How do I (29M) help support my girlfriend (28F) through her depression

r/

So my girlfriend and I have been together for almost four years and we have a 10 month old son together. At the beginning of our relationship we had typical issues but for the most part it was great and I love her so much. The issues started after she got pregnant and the hormones were up and down and I admit I was not the best partner to her. She stated that the pregnancy was traumatic for her and I completely understand where she’s coming from but we worked through it and had our healthy baby boy.

She has not worked since about two weeks before our son was born (which had almost been a year) and she has began to start retreating to herself and becoming more and more emotionally distant along with stress to the point that her hair as started falling out. She also hates the way her body is after the pregnancy even though I constantly let her know how attractive and beautiful she is. She is has also had a hard time finding work too and she has been looking for about three months.

Since she has not been successful in finding work her frustrations have been subtly taken out on me such as reduced intimacy, silent treatment, a general sour-faced attitude and she refuses to allow me to assist her with most things. I usually as her what is bothering her and she isn’t ever truthful with me until she gets overwhelmed. I think that she is trying to regain some level of independence since she has been a stay at home mom ever since our son was born and I have been the primary breadwinner. I hate seeing her this way and I would love some guidance on how I can ease her through this trying time in our life because I really love her and I want her to know that she will always have my support.

TL;DR My girlfriend is stressed due to not being happy with her appearance and not being able to contribute financially to our household and as her partner I’m looking for advice on how I can support her and hopefully bring her out of this funk she’s in.

Comments

  1. kristina5nuggleb4981 Avatar

    Encourage her to seek professional help and consider couples counseling for support together.

  2. DancingOnDeath Avatar

    She’s likely struggling with postpartum depression. This backed up with being unable to find work probably means her self esteem is at an all time low.
    I don’t like how your major concern is how she’s ‘taking it out on you’ by not having sex with you & giving you the silent treatment. Firstly, sex hormones can take a long time to go back to normal after childbirth, not to mention the physical changes she’s experienced. Secondly, I seriously hope you don’t say these things to her, cause I’d give you the silent treatment too.

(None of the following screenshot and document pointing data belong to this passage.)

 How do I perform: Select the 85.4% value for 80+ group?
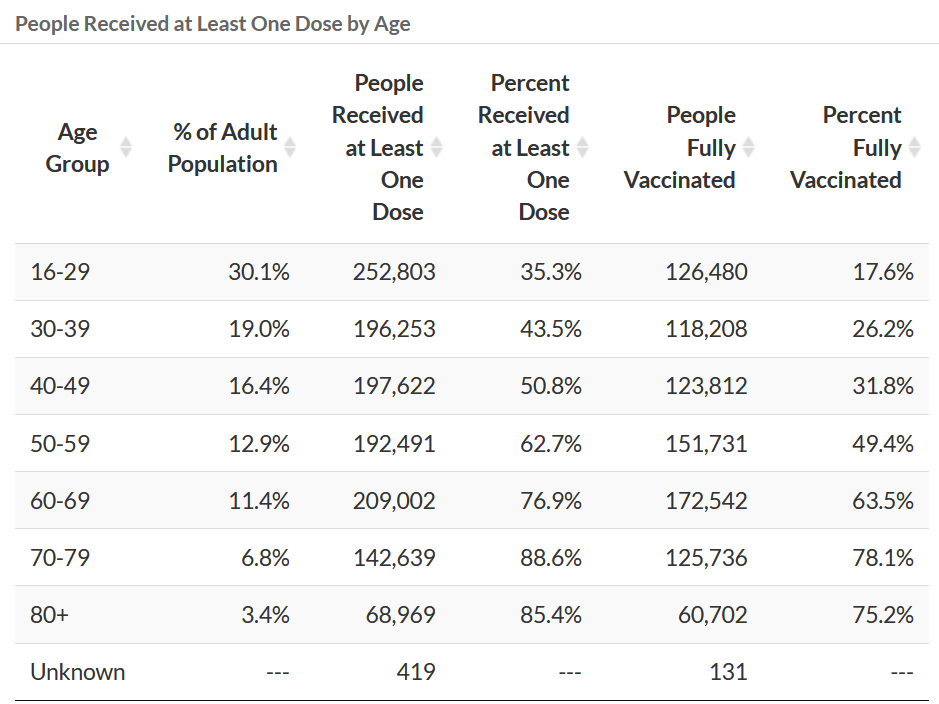[x=553, y=615]
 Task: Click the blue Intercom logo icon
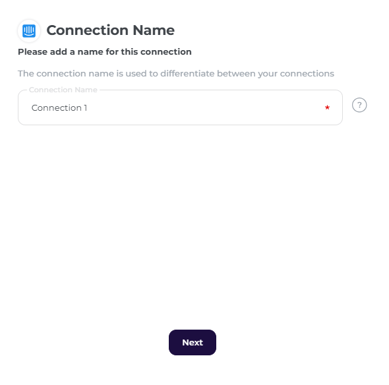(29, 31)
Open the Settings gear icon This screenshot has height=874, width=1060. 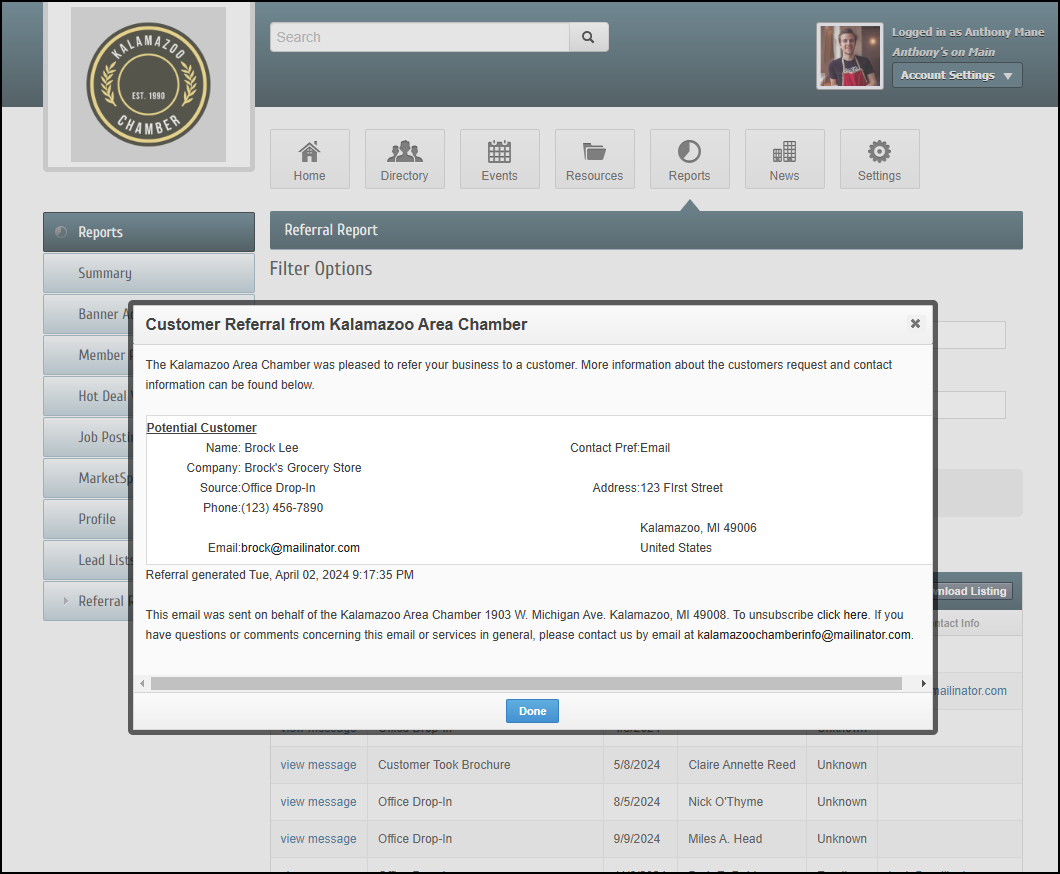tap(879, 152)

    You need to gently (GENTLY!!) push her to get the help she needs. Not sure what kind of support there is available for her because idk where you live, but Google is free. Perhaps you could ask a family member or friend, someone she trusts for help with this. It might be too raw coming from you. And perhaps instead of focusing on how her state is affecting you, ask her how you can be a better partner to her. I appreciate that you’re the one who’s bringing home the bacon currently but sometimes we have to give unequal effort when the other person needs it, that’s just how it is.

    Please be patient with her. Having a child is a big deal.